Opioid Crisis Solutions

The opioid epidemic has placed tremendous burden and cost on an already stressed system. Insurers, health providers, public health officials, and nonprofit organizations will continue to seek solutions, with data analytics leading the way to help identify anomalies and abuses in the system.

Remote Patient Care & Telehealth

The shortage of doctors and nurses have made telemedicine options increasingly attractive, especially for patients that don’t live close to hospitals or specialists. Videoconferencing technologies along with health insurance providers that are open to exploring remote care models are accelerating the trend.

Precision Medicine & Genomics

Massive datasets that have been built over the past few years that contain data tied to DNA, medical images, and more are ready to be analyzed. More and more health systems now engage their populations by collecting samples and conducting behavioral research to explore the relationship between biological, environmental and behavior contributors to health and wellness.

Plug and Play’s 180,000 square foot facility in Silicon Valley houses both startups and “corporate partners” who join the incubator to rub elbows with the startups.  Corporate partners include Johnson & Johnson, Roche, Boehringer Ingelheim, Sanofi, Cleveland Clinic and others.

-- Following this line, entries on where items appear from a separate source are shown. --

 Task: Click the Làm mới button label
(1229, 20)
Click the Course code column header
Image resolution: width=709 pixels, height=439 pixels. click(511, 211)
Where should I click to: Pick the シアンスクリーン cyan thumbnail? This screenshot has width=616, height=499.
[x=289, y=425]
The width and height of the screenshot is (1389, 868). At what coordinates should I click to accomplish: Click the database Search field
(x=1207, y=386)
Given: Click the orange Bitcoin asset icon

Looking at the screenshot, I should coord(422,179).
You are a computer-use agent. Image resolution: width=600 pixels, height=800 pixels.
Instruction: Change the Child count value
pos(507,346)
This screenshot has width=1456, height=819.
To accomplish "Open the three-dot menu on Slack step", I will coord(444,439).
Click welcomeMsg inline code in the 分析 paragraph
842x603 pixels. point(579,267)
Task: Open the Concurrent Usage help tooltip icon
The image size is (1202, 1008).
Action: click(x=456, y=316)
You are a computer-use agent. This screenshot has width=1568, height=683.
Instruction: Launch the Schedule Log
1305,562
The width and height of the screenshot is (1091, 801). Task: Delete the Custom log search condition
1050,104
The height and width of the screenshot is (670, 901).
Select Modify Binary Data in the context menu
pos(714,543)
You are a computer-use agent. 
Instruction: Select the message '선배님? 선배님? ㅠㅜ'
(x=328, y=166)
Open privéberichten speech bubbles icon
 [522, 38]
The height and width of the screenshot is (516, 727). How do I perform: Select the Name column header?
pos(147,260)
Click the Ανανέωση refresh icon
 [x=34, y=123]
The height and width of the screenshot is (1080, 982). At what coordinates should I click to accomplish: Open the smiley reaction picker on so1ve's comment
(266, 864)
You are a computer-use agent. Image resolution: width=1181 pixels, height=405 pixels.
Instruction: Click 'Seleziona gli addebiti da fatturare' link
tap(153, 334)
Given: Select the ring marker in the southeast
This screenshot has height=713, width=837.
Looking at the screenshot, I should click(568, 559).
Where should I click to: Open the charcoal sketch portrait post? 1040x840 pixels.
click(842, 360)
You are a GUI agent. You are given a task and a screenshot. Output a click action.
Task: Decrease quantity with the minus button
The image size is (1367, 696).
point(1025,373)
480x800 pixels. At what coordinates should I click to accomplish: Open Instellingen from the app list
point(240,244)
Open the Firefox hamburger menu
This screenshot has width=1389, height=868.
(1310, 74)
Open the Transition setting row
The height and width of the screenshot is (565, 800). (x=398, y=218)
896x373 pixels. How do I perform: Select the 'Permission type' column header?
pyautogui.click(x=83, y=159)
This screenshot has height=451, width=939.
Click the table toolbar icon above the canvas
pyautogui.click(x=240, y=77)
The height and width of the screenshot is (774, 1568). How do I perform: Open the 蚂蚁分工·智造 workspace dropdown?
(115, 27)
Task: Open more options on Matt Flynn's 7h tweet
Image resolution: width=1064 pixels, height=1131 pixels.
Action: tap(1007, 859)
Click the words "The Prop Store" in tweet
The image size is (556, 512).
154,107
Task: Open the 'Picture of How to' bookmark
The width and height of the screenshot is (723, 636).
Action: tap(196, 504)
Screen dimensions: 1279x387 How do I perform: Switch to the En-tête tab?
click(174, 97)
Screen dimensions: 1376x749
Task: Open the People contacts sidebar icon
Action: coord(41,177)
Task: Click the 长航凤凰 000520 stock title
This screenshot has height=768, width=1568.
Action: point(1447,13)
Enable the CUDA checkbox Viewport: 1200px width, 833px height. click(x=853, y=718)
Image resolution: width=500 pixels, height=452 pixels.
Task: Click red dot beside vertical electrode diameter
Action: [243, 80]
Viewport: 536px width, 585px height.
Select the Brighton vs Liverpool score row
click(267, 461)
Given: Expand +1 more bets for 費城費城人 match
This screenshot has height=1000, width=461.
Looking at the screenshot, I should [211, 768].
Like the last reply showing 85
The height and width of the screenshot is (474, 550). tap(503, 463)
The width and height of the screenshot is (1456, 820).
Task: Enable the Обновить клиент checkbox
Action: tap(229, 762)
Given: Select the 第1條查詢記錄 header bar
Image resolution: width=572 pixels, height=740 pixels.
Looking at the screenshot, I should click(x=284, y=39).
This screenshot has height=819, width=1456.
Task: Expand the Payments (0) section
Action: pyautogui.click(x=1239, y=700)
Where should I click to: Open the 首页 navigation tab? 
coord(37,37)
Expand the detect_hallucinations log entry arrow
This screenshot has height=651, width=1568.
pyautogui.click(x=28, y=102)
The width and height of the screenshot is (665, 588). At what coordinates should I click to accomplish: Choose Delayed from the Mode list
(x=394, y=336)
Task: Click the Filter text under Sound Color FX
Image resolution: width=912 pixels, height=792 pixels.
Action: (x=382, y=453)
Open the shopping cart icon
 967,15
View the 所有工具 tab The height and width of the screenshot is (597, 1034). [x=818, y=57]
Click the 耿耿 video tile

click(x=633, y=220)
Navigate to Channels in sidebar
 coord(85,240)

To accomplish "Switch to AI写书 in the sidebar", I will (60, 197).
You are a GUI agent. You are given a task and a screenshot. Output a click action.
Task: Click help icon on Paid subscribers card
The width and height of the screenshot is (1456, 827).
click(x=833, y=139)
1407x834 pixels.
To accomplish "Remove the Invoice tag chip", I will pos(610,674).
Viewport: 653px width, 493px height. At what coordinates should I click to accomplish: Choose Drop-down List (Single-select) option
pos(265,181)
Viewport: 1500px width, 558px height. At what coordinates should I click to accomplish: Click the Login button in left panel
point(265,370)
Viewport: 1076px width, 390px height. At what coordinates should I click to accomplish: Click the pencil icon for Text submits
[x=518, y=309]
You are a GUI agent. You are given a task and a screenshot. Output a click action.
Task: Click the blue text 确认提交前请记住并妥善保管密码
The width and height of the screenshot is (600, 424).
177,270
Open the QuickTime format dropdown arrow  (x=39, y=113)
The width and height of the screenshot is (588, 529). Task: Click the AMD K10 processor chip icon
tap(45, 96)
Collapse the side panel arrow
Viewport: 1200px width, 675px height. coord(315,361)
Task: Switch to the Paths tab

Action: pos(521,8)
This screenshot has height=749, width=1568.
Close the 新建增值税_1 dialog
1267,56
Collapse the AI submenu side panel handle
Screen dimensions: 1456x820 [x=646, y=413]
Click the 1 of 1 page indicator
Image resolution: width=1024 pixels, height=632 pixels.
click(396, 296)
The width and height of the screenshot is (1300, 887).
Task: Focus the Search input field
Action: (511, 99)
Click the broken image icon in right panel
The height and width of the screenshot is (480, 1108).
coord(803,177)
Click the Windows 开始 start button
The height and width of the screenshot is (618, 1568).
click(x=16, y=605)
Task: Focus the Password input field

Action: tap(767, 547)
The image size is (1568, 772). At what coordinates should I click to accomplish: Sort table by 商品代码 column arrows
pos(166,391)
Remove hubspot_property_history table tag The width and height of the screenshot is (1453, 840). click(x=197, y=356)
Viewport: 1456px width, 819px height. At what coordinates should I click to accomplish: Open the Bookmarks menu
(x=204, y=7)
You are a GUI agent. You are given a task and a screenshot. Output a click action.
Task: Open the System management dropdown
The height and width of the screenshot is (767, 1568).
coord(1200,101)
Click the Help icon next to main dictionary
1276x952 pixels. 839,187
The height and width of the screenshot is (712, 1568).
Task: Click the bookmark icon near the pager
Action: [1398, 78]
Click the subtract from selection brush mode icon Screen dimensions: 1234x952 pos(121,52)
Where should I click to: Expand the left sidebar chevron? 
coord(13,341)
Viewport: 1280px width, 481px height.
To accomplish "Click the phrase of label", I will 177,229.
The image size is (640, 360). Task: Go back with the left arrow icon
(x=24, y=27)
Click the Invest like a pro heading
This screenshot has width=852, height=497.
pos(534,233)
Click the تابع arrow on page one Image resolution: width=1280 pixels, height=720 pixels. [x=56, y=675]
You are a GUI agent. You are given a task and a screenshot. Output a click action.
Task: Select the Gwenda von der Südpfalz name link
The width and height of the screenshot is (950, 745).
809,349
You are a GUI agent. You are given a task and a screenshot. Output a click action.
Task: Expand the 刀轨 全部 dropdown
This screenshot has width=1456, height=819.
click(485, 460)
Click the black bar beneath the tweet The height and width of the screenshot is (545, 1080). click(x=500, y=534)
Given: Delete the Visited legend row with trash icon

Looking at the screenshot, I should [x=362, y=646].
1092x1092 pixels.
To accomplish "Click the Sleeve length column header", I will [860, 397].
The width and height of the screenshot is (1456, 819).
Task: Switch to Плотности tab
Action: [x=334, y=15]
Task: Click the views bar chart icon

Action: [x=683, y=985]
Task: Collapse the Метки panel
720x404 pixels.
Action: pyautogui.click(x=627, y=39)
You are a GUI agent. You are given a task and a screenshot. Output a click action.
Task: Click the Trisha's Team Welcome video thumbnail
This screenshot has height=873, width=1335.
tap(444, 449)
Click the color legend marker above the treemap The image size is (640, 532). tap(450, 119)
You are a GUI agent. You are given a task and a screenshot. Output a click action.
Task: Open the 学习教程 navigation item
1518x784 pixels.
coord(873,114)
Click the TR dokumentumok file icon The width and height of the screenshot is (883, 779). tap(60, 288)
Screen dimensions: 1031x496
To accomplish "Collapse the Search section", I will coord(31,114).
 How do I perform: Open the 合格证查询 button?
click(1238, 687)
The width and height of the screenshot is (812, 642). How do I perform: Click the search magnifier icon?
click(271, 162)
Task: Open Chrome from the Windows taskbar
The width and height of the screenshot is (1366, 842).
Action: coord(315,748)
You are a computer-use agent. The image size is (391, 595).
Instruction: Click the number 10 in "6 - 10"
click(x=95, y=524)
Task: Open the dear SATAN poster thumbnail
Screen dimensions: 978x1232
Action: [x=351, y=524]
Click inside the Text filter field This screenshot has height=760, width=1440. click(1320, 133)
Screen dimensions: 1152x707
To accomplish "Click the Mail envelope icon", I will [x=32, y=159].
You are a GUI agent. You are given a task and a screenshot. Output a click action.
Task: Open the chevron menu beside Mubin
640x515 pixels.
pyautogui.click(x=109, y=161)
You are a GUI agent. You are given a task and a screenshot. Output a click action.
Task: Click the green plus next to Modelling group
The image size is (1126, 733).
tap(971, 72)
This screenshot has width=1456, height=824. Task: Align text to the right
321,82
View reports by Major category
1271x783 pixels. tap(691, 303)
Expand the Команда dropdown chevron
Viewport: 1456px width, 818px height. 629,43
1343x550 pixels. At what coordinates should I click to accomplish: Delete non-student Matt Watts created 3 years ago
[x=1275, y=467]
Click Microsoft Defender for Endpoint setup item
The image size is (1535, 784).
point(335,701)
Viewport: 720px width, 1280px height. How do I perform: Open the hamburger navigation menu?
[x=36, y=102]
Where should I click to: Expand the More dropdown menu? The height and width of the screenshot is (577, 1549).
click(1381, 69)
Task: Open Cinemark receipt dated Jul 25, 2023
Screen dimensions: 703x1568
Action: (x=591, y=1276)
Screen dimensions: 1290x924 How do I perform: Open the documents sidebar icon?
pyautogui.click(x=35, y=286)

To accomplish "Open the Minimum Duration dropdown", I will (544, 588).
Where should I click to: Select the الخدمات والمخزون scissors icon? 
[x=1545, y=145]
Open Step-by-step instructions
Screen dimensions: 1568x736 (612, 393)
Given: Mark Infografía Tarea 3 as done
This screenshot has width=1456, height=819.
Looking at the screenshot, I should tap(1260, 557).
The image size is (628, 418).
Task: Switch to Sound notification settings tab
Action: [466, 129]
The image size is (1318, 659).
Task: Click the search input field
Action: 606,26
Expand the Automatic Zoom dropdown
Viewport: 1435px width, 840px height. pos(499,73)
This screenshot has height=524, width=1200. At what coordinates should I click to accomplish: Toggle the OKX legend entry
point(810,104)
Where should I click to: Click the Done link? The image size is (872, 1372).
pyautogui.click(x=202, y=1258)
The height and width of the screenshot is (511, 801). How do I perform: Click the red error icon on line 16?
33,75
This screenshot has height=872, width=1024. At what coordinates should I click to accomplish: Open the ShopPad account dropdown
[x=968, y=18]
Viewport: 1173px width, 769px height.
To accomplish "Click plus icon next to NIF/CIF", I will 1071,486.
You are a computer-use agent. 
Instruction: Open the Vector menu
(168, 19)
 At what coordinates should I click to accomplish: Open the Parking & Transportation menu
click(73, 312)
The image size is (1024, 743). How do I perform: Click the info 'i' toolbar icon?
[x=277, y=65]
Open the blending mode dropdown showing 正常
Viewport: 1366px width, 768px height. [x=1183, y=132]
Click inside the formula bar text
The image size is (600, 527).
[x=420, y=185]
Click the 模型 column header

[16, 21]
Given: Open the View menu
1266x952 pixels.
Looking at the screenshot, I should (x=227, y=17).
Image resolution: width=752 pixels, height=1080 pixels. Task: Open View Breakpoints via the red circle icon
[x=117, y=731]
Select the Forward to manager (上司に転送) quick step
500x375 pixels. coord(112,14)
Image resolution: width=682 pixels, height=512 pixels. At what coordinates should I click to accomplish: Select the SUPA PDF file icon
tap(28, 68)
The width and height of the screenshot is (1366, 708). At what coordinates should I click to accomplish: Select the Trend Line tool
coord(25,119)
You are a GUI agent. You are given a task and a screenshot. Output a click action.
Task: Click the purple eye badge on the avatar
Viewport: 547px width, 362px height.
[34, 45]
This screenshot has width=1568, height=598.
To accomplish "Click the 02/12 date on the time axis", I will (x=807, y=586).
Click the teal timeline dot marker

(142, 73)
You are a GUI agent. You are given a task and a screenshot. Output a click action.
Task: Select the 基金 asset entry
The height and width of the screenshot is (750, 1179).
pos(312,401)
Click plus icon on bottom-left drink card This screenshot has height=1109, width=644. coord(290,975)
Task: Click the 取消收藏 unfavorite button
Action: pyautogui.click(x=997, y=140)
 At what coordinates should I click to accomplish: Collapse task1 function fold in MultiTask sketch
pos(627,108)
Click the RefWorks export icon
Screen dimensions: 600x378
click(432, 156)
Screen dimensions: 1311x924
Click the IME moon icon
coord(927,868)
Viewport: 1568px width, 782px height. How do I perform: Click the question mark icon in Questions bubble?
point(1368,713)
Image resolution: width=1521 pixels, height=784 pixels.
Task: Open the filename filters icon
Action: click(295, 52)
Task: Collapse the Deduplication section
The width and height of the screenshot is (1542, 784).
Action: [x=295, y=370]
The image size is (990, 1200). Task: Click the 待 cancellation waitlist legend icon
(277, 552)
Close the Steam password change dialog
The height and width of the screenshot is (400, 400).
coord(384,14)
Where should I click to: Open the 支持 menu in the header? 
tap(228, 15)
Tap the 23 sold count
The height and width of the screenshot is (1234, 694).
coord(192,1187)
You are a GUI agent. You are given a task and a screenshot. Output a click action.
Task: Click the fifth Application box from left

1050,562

According to Dr. William H. Morris, Associate Chief Information Officer at Cleveland Clinic, “We’re focused on the patient experience, cost, and value of what we deliver. We need to increase the quality of patient care at a lower cost to address our country’s health disparities and inequities.  We have a moral, ethical, and fiscal obligation to solve this and we see working with startups a great way to accelerate our goals.”

Amidi works to bridge the challenges faced by corporate partners like Cleveland Clinic and the “batches” of startups they help accelerate. “As our program has grown and we’ve added more pharmaceutical and hospital partners, our batches have evolved to focus more towards value-based care models, care delivery, operational efficiency, chronic disease management, specific therapeutic areas, and more,” says Amidi.

Some of Plug and Play’s more innovative startups include:

  • Heal – Heal brings a licensed, background-checked pediatrician or family doctor to you, on-demand, on your schedule, at the touch of a mobile app.
  • Owkin – Owkin transforms unstructured datasets into thousands of accurate diagnostic and predictive models. 
  • DeepScribe – By listening in on the natural doctor-patient conversation, DeepScribe uses advanced deep learning to generate accurate, compliant, and secure SOAP (medical record) notes.
  • Limbix – The Limbix Virtual Reality Kit is medical grade, wireless, and doesn’t require internet. Patients are immersed in a clinically validated VR experience, controlled from a tablet by a clinician.
  • Prellis Biologics – Prellis Biologics has built holographic laser printing technology that makes production of lab-grown human organs possible.

Melanie Matheu, CEO and Co-Founder of Prellis Biologics, one of Plug and Play’s startups, believes big changes are especially on the horizon for health insurers: “Health care insurance is ripe for disruption. The system is broken and is one of the largest hurdles in getting new drugs to market.”